DRG Validator-Diagnosis Related Groups-Remote
$23/29/34.98/hr.
Goals 4/hr. so around 28-32/day to review charts
Summary: The DRG Validator ensures the accurate assignment of Diagnosis Related Groups (DRGs) for our patients
and applies a thorough understanding of medical coding guidelines, clinical documentation, and reimbursement
principles.. All team members of Southeast Georgia Health System will promote a culture of safety, follow established
policies, and adhere to all state and federal regulatory requirements, Joint Commission requirements, and national patient
safety standards.
Service Excellence: All team members of Southeast Georgia Health System will promote service excellence by
developing and maintaining positive relationships with customers, other team members, and the medical staff and will
ensure the highest quality of care by performing their responsibilities according to the highest professional standards.
Reports To: Manager, Operations and Coding
Titles Supervised: None
Essential Responsibilities: This description of job responsibilities is intended to reflect the major responsibilities and duties of the job, but is
not intended to describe minor duties or other responsibilities as may be assigned from time to time.
1. Reviews medical records and clinical documentation to verify the accuracy of assigned DRGs to ensure the correct
case mix is reflected for our Health System. Analyzes patient charts to identify discrepancies or inconsistencies in
DRG assignment. Stays updated on changes in coding guidelines, regulations, and healthcare policies affecting
DRG assignment
2. Demonstrates understanding of policies, procedures and federal guidelines that apply directly to coding, DRG
assignment, reimbursement, clinical documentation improvement, and UB 04 standards. Responsible for reviewing
clinical documentation reviews performed for all inpatients prior to billing within the requirements of the Centers
of Medicaid & Medicare Services and other regulatory agencies
3. Collaborates with coding and clinical staff to resolve coding-related issues. Participates in coding audits and quality
improvement initiatives.
4. Effectively communicates current and revised coding changes and clarifications to ancillary departments and
Medical Staff members. Works with Quality team as needed
5. Performs second review of focus DRG’s, discharge disposition, and Present on Admission flags of encounters prior
to billing.
6. Performs additional audits for regulatory agencies as scheduled as part of fiscal responsibility to the health system.
7. Assists with coordinating educational sessions for the coding staff and medical staff regarding regulatory agencies
standards. Develops education materials and conducts education sessions regarding documentation improvement
for coding team and Medical Staff members.
8. Assists with maintenance of recovery audit software program. Utilizing software data to track and trend auditors’
focus and volumes.
9. Responsible for reviewing clinical documentation reviews performed for selected inpatients prior to billing within
the requirements of the Centers of Medicaid & Medicare Services and other regulatory agencies.

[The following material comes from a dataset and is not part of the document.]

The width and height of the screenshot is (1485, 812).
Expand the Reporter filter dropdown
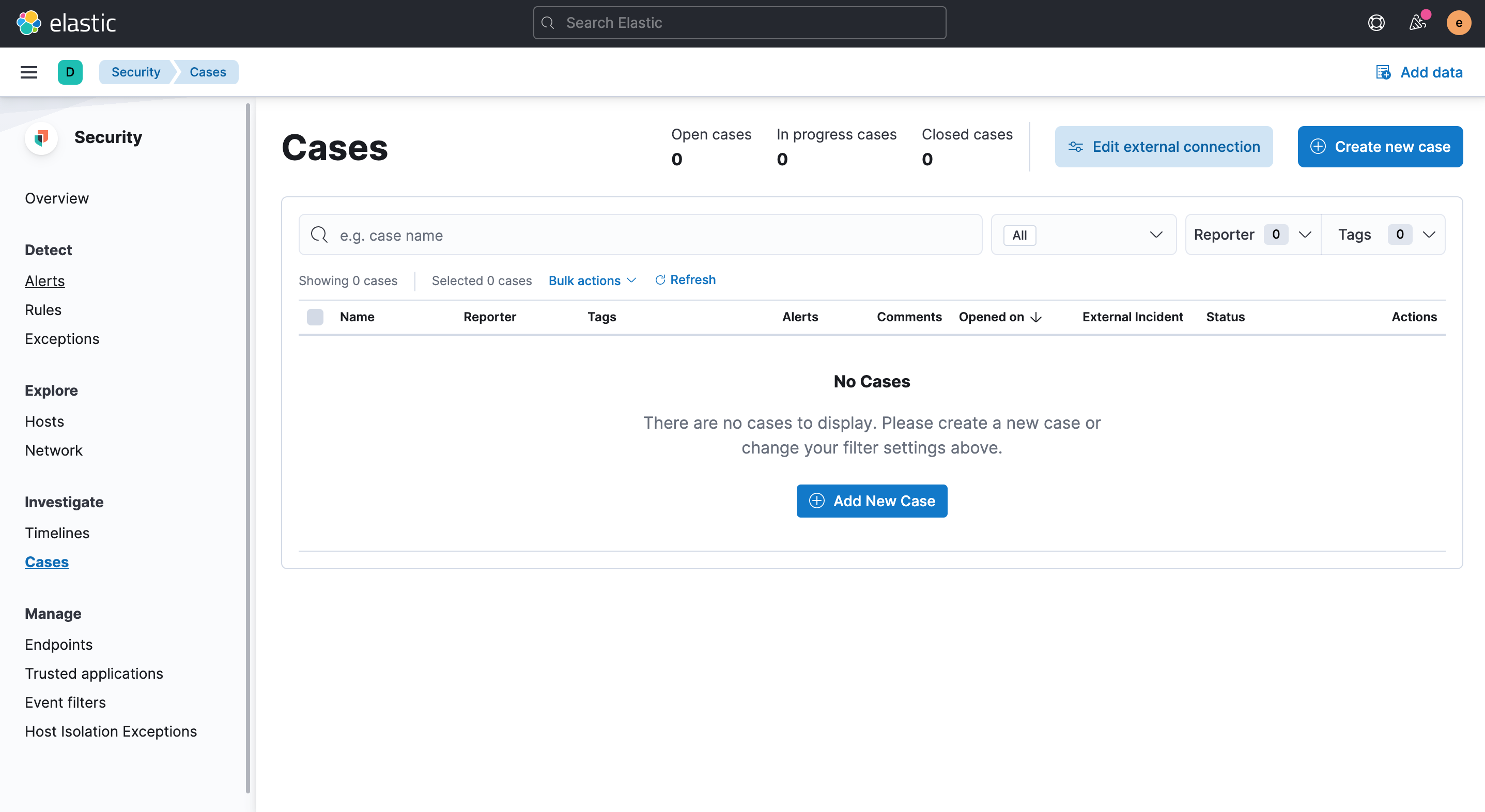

10. Assists the Recovery Audit Team with coordination, maintenance, and education regarding RAC and other external
agencies activities.
11. Develops and assists coders with the development of coding queries within the guidelines of the AHMIA physician
query process.
12. Responsible for researching and responding to documentation and code assignment denials as assigned.
Communicates with payers regarding DRG mismatch
Minimum Qualifications:
Education College Degree in Health Information Management or related field
Experience 5 years’ Inpatient coding experience
Licensure Credentialed coding professional, RHIA, RHIT, CCS, CPC CCS-P required
Knowledge/Skills/Abilities Computer skills. Establish secure remote environment for assigned responsibilities
Age Competencies __X__ Not applicable to job function.